Bitcoin is most interesting on an emotional level. Its sheen of technomagic has let uber-rational geeks treat the casino-floor frenzy as a serious technological story. Tech blogs breathlessly track the price of bitcoin. Each new business that accepts bitcoin is heralded with the fanfare of a despot opening his country’s borders to a new, previously outlawed luxury. The drumbeat suggests that getting rich is as simple as being an early adopter.
So many have bought in because the Internet is very good at stoking the fear of missing out. There’s even a trendy acronym, FOMO, to describe the anxiety inspired by scrolling through the social media accounts of people having more fun than you.

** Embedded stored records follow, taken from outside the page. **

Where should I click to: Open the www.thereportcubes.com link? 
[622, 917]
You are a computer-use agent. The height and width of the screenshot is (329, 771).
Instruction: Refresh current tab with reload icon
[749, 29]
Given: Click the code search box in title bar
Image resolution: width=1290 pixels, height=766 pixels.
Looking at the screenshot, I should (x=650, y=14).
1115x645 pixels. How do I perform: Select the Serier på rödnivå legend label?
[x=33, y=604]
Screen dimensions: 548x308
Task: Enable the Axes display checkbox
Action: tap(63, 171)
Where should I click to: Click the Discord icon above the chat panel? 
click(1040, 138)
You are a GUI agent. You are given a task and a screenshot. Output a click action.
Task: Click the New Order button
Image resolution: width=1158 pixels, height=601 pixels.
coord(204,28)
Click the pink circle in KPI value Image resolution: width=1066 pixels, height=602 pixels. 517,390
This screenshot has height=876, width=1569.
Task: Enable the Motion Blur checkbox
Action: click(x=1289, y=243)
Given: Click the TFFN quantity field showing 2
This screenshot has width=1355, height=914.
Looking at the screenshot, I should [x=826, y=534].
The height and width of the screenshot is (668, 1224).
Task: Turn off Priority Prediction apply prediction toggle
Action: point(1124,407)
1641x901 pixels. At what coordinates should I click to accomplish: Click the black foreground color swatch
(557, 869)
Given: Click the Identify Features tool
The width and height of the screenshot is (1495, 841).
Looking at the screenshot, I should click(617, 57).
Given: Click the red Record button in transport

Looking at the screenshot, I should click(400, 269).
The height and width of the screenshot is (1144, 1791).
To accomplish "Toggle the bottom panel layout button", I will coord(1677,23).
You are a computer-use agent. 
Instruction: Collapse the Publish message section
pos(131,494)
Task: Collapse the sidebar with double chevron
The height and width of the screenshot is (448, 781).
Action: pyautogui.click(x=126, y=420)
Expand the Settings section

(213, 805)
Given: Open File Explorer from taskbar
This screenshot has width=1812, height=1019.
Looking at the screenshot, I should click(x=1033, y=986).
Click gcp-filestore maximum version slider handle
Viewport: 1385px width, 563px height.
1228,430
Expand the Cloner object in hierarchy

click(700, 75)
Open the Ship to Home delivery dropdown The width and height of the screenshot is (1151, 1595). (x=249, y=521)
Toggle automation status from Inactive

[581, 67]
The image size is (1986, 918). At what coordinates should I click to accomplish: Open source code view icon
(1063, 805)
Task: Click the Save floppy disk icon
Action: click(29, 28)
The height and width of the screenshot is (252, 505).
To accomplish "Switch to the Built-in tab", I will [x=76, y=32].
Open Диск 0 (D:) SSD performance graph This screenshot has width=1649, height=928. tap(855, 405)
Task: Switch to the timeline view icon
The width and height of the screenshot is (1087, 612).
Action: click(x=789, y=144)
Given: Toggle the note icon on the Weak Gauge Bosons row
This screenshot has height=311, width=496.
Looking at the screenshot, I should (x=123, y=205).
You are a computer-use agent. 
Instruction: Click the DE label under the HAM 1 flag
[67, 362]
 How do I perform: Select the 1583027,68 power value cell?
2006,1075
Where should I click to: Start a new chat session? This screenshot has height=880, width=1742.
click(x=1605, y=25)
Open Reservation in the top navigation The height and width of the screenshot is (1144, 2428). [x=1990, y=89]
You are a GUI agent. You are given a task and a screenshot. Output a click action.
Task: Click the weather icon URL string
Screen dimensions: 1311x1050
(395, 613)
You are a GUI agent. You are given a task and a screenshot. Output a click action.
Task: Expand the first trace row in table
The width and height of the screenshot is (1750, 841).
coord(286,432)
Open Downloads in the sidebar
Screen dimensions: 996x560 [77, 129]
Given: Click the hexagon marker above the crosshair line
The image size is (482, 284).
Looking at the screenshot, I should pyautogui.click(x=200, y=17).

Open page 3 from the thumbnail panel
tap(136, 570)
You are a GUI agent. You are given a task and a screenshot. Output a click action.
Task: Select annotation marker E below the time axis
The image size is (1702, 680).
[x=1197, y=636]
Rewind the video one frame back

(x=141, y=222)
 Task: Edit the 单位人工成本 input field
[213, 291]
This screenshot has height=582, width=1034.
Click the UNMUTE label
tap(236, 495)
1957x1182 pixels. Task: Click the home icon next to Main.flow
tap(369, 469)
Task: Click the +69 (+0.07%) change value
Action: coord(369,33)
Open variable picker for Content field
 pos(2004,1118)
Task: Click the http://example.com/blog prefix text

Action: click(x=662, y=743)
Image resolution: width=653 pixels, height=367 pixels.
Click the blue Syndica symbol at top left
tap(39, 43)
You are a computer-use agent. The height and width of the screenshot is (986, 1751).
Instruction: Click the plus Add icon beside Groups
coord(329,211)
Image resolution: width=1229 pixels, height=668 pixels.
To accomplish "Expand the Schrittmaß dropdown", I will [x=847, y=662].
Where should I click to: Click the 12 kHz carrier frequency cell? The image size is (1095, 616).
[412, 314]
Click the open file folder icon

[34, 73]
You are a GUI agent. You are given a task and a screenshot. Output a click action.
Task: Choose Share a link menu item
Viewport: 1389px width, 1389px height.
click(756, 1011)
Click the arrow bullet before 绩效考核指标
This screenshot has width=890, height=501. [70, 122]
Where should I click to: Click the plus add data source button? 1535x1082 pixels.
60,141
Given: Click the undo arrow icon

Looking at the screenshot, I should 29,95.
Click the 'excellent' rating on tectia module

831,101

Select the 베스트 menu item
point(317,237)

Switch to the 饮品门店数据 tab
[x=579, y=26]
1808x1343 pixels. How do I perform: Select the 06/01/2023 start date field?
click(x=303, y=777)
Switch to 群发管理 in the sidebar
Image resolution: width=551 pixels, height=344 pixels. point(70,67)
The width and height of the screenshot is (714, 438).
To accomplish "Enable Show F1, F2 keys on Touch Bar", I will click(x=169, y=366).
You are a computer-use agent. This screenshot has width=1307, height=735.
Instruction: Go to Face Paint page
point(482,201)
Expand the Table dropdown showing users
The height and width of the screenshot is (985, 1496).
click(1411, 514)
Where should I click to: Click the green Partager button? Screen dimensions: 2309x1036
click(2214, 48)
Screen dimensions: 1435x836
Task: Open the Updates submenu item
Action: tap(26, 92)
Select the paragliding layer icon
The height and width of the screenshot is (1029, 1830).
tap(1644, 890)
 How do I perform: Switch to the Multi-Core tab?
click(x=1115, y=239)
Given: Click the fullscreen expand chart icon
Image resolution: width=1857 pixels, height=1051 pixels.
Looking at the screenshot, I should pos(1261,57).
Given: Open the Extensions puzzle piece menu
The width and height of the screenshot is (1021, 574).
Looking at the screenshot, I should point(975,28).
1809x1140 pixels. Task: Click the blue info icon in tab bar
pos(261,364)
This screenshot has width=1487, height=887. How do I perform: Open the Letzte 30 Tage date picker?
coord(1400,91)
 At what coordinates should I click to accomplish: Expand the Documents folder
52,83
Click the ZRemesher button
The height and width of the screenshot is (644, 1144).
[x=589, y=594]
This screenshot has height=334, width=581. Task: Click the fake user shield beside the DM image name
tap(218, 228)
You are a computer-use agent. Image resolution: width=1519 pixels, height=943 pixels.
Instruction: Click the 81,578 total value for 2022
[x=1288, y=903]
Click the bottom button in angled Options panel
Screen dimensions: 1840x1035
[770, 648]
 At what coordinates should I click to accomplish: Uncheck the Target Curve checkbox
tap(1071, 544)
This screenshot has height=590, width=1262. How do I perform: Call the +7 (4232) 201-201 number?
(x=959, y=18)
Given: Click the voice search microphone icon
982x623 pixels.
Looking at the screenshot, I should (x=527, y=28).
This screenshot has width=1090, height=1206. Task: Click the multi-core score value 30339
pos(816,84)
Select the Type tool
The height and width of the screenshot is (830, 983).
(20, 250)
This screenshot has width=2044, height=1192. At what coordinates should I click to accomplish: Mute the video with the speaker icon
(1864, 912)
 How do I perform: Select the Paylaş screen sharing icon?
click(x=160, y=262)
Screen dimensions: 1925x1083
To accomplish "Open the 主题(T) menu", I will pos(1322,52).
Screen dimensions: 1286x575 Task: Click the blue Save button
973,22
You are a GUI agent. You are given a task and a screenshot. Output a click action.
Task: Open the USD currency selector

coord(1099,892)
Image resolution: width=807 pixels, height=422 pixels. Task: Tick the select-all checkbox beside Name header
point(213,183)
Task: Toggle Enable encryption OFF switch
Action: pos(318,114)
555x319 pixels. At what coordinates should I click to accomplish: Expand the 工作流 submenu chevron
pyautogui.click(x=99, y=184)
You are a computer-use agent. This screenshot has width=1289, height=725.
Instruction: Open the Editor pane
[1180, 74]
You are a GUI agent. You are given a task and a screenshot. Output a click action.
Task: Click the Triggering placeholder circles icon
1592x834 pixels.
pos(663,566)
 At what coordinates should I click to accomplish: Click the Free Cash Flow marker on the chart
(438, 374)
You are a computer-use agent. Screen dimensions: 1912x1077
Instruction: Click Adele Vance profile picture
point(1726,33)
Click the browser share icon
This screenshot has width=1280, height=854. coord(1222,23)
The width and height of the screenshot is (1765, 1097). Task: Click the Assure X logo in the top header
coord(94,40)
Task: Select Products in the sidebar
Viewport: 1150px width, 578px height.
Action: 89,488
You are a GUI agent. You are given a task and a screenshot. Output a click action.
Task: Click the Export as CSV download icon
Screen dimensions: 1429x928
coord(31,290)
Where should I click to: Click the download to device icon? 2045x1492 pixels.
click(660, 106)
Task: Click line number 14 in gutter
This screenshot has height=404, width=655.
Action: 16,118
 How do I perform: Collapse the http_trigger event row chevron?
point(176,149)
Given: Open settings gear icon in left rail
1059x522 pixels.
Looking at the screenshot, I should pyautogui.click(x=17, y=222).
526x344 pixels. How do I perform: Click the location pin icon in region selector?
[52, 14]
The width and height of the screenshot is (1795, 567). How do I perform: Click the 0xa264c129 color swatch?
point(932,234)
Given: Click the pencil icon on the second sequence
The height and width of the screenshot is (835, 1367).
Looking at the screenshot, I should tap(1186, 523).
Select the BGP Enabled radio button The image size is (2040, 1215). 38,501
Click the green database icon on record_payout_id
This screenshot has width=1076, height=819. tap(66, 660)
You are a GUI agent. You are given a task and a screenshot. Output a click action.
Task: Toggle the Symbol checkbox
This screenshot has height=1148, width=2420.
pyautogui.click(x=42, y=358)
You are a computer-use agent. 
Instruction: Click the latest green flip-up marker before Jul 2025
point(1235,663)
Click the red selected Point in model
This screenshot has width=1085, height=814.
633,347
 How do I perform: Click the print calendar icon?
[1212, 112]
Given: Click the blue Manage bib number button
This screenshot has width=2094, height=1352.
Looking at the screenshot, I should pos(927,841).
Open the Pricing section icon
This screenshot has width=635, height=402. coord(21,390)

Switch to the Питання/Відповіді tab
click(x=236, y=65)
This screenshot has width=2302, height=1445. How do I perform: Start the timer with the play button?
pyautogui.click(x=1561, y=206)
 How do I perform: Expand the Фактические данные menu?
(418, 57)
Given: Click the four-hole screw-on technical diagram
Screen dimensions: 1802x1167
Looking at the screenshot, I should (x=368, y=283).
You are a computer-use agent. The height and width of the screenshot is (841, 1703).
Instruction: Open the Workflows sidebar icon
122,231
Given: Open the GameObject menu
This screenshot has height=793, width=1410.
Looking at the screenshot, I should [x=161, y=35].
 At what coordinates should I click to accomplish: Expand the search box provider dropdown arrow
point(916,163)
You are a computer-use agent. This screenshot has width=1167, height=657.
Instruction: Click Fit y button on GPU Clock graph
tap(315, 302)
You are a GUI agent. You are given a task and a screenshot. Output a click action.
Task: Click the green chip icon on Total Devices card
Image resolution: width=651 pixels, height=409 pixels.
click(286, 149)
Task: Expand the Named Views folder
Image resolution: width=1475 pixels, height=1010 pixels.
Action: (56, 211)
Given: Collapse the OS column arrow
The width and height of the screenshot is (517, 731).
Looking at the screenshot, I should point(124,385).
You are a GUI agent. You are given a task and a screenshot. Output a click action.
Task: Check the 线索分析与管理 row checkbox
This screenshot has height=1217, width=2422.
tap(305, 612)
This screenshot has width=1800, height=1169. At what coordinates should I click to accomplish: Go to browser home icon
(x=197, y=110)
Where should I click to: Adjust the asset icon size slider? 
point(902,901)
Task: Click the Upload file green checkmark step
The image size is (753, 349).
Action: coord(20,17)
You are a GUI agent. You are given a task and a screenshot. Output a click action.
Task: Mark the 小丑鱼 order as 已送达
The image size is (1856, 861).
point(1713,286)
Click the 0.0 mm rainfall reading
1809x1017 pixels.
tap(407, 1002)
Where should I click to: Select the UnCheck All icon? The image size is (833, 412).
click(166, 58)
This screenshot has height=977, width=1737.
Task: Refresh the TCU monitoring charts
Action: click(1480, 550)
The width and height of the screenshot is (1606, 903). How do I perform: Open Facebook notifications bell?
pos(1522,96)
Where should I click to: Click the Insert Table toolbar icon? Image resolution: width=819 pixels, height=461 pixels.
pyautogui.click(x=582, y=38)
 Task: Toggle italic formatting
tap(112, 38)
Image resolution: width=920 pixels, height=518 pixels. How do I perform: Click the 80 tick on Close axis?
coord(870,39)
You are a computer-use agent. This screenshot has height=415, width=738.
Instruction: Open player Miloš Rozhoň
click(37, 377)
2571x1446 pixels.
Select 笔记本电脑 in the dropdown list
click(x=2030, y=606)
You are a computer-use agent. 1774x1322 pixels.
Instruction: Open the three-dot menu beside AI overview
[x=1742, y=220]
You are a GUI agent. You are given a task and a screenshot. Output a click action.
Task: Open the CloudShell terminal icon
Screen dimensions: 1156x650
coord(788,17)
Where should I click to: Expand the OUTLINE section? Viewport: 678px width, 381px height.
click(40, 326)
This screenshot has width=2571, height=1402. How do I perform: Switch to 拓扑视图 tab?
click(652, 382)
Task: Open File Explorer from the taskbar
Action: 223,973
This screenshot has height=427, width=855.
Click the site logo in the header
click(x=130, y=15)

Bitcoin fosters a particularly potent brand of FOMO. Recently there was the story of the Norwegian 20-something who discovered that his long-forgotten bitcoin, bought for basically nothing, was worth so much that he traded some of it to buy an apartment. Bitcoin holders have taken to posting screenshots of their swollen accounts. I know a guy who bought a few hundred dollars’ worth of bitcoin as a sort of joke years ago. Now he’s made enough to buy a nice car.
All I can say is that the crash is going to be great. Bitcoin is too dependent on speculative mania to be of practical use as a currency. But as a symbol of the misguided dream that one can tap into the global data stream and download riches like a pop song, it’s gold.